The first two theories assume perfect sanity in all cases of inebriety, and assert that the remedy is to be more severe punishment, and accountability to law and society. The third theory recognizes a physical condition, and demands a scientific study of each case before the remedy or treatment can be determined. Another theory has been asserted, that in some cases inebriety was a vice at first, then later a disease; that in some cases punishment is the remedy, and in others medical care and treatment. Such are some of the theories and standpoints from which the subject of inebriety is approached medico-legally.
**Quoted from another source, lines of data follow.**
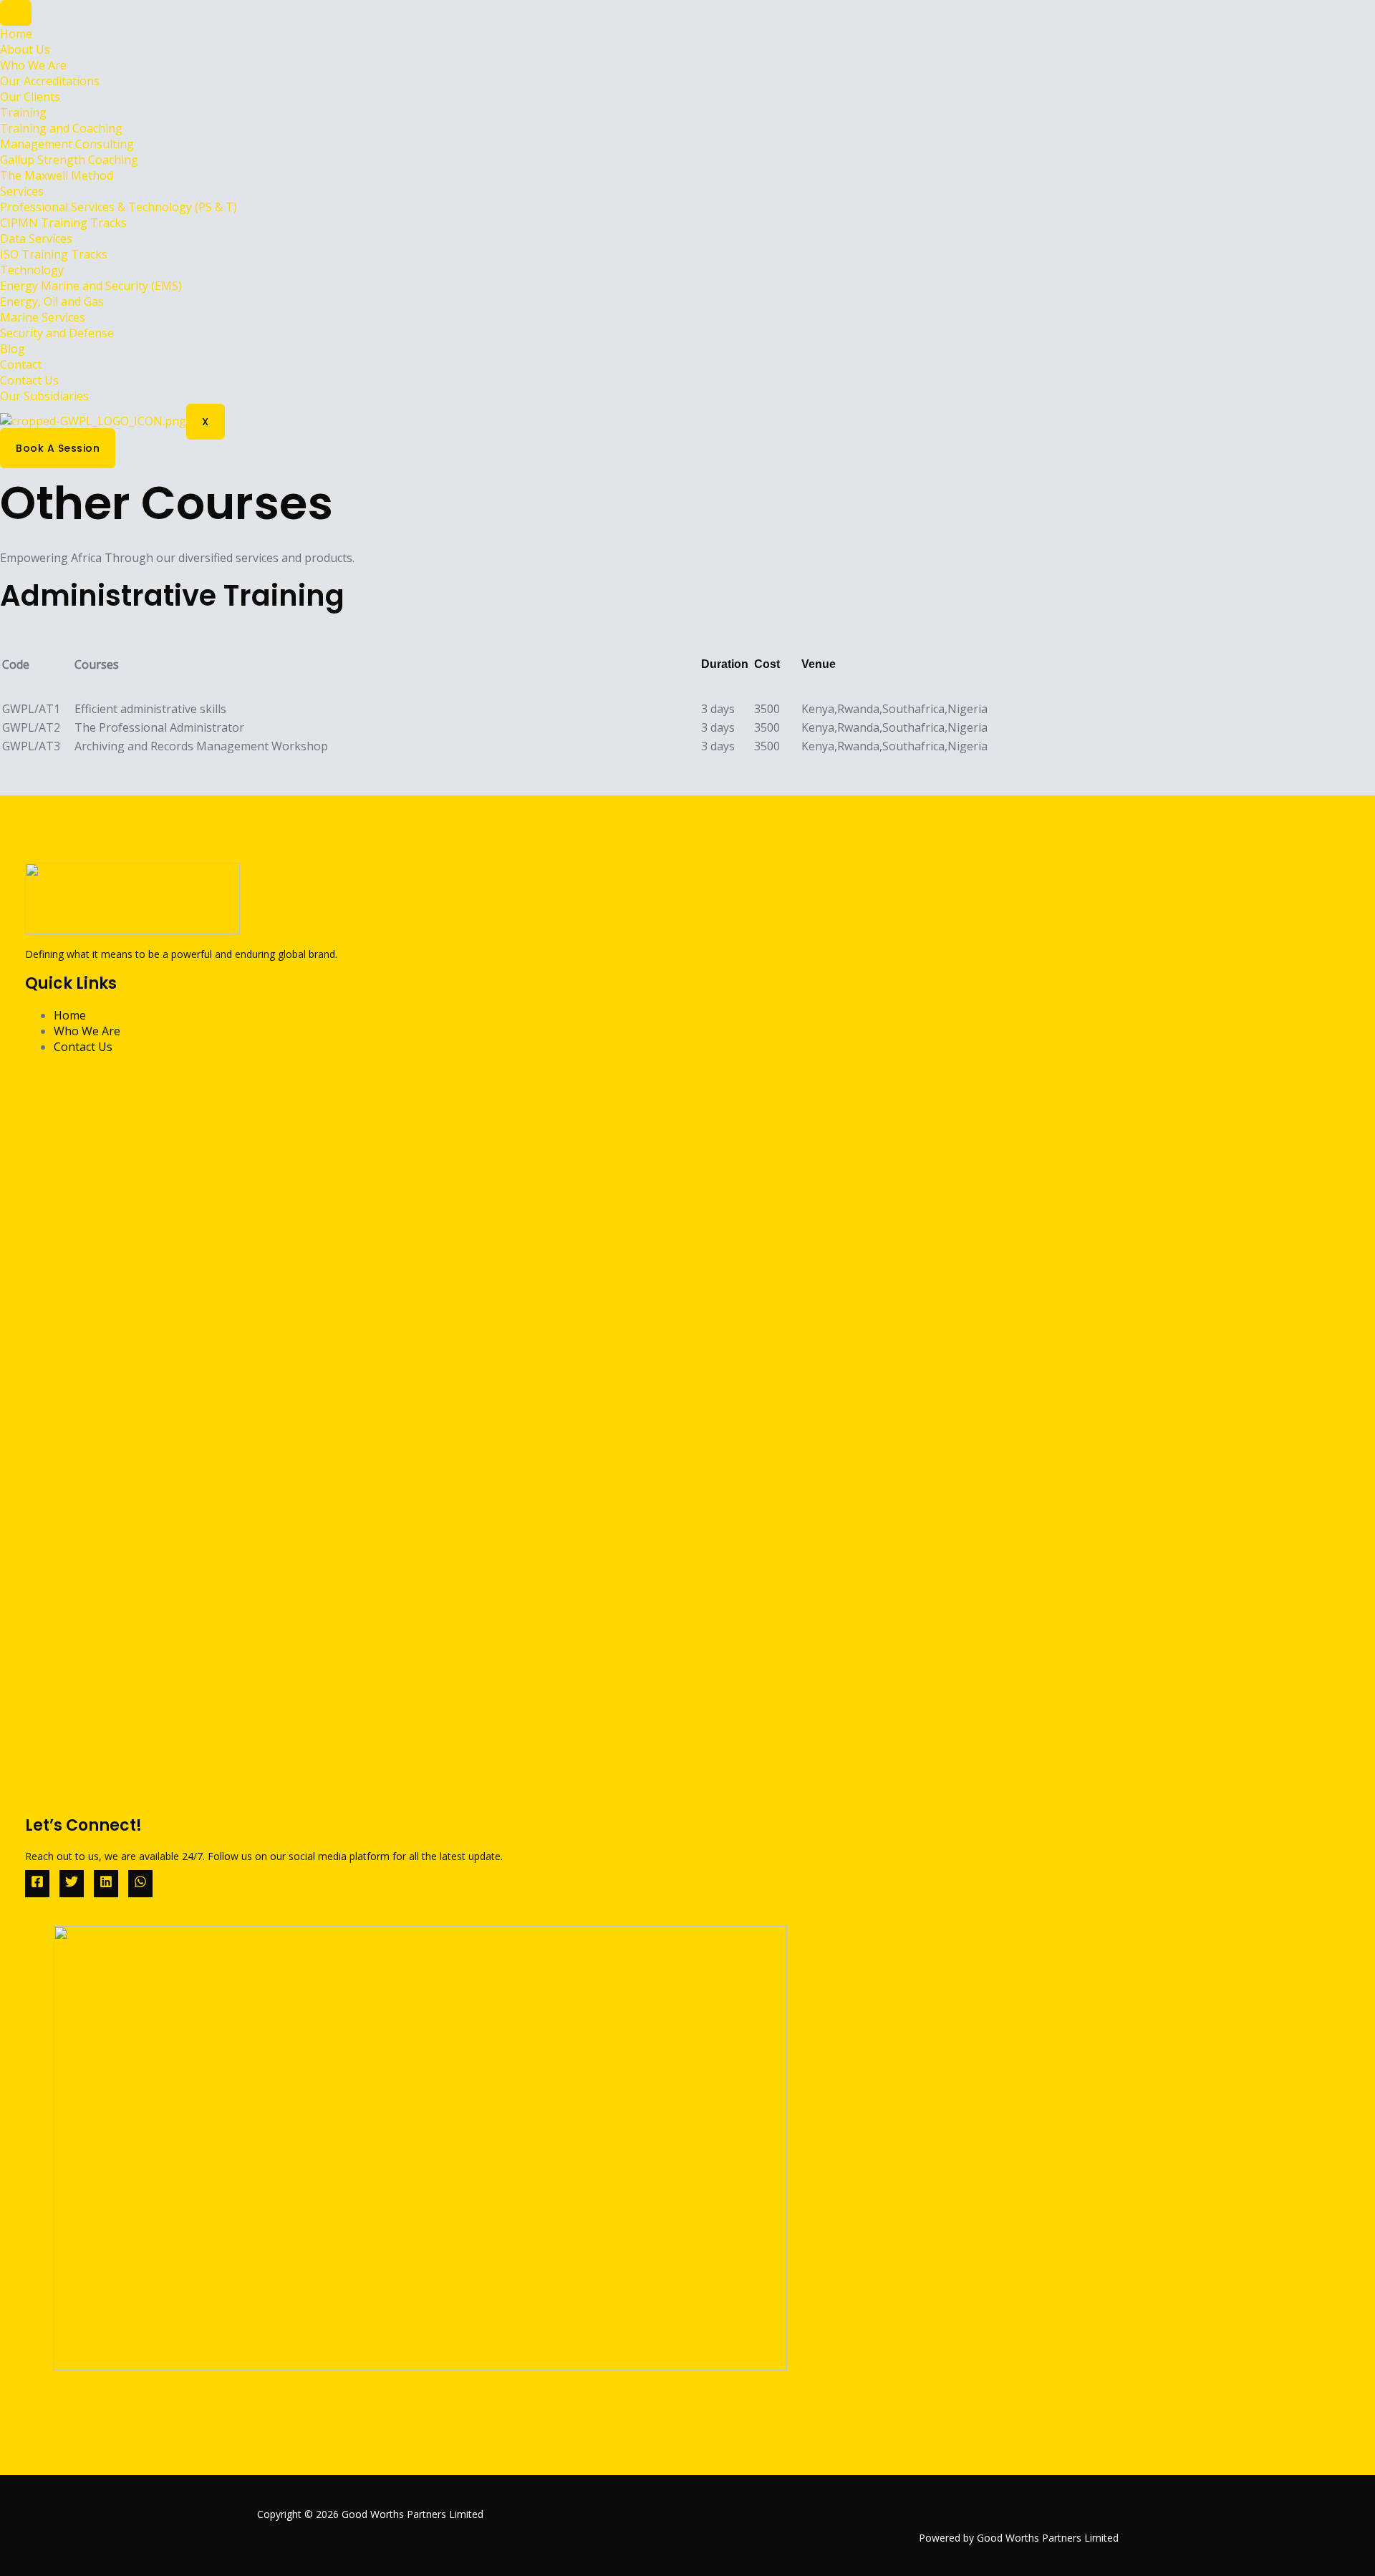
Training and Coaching (61, 128)
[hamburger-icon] (16, 13)
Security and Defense (57, 333)
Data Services (36, 238)
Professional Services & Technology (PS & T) (118, 207)
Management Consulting (67, 144)
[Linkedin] (106, 1883)
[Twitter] (71, 1883)
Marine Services (42, 317)
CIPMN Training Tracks (63, 223)
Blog (12, 349)
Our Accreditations (50, 81)
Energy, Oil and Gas (52, 301)
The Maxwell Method (56, 175)
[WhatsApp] (140, 1883)
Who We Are (33, 65)
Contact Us (29, 380)
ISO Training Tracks (53, 254)
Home (16, 34)
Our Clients (30, 97)
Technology (32, 270)
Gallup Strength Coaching (69, 160)
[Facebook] (37, 1883)
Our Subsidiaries (44, 396)
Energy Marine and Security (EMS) (91, 286)
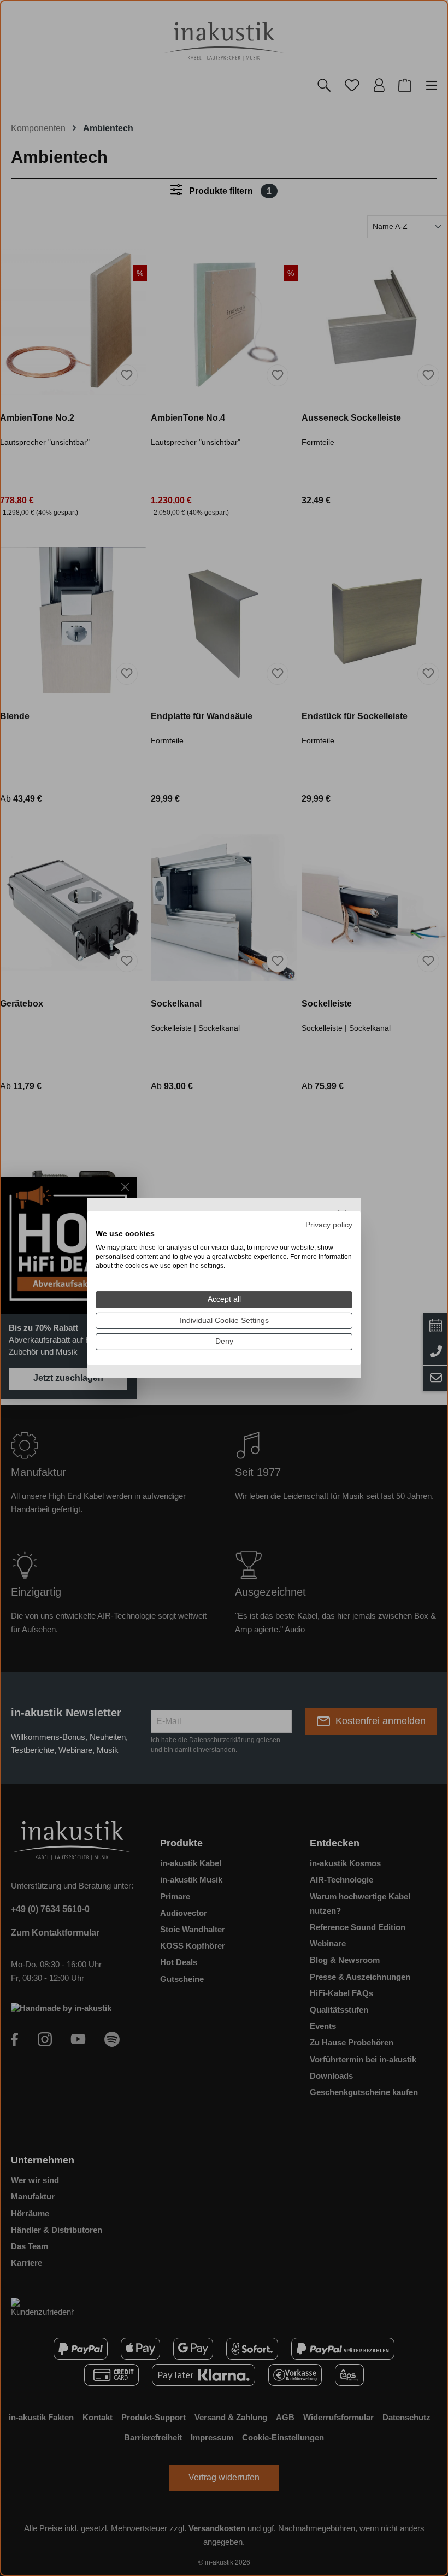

The confusion and doubt of the exact nature of inebriety is due in a large part to the failure to study these cases independently. The dictum of judges, the teachings of theologians, newspaper views, and public opinion, are too often the sources from which medical men derive their views. This was very apparent in a contested will case, where five medical men testified to the mental capacity of a chronic inebriate who willed his property to a mistress. The judge declared he should act on his own judgment, and decide the man unsound and incapable. A man set fire to a church without apparent motive. Three physicians swore to his sanity, although he had delirium tremens repeatedly and was a chronic inebriate, and intoxicated at the time. The jury decided otherwise.